→ Work to complete: Can you write out, word for word, the rows starting at the one containing "You are a computer-use" and ending at the one containing "Instruction: Delete card", with both of those rows included?

→ Dataset rows:
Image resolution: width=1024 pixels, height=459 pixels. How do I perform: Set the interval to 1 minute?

* * *

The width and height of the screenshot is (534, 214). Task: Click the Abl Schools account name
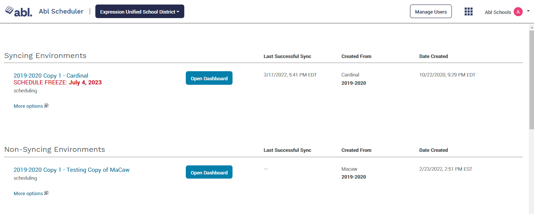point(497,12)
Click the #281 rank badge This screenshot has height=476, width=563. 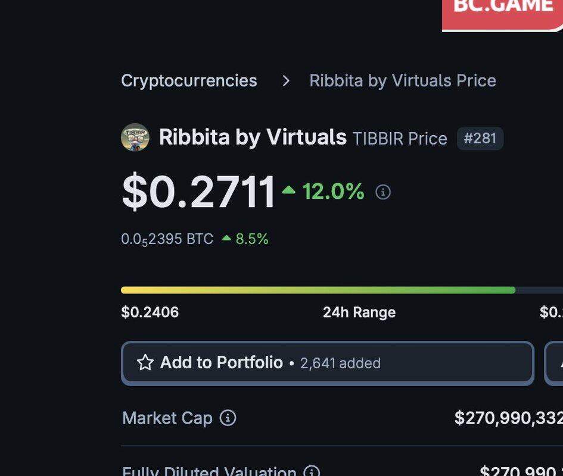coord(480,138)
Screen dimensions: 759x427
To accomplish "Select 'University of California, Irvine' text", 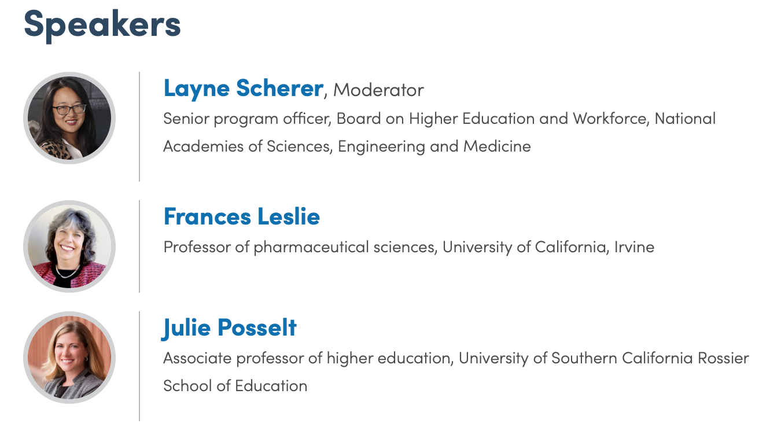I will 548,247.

==

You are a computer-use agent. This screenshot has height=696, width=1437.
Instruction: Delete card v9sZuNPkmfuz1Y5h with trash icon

→ Answer to this task:
You are a computer-use agent. This screenshot has height=696, width=1437.
Instruction: Delete card v9sZuNPkmfuz1Y5h with trash icon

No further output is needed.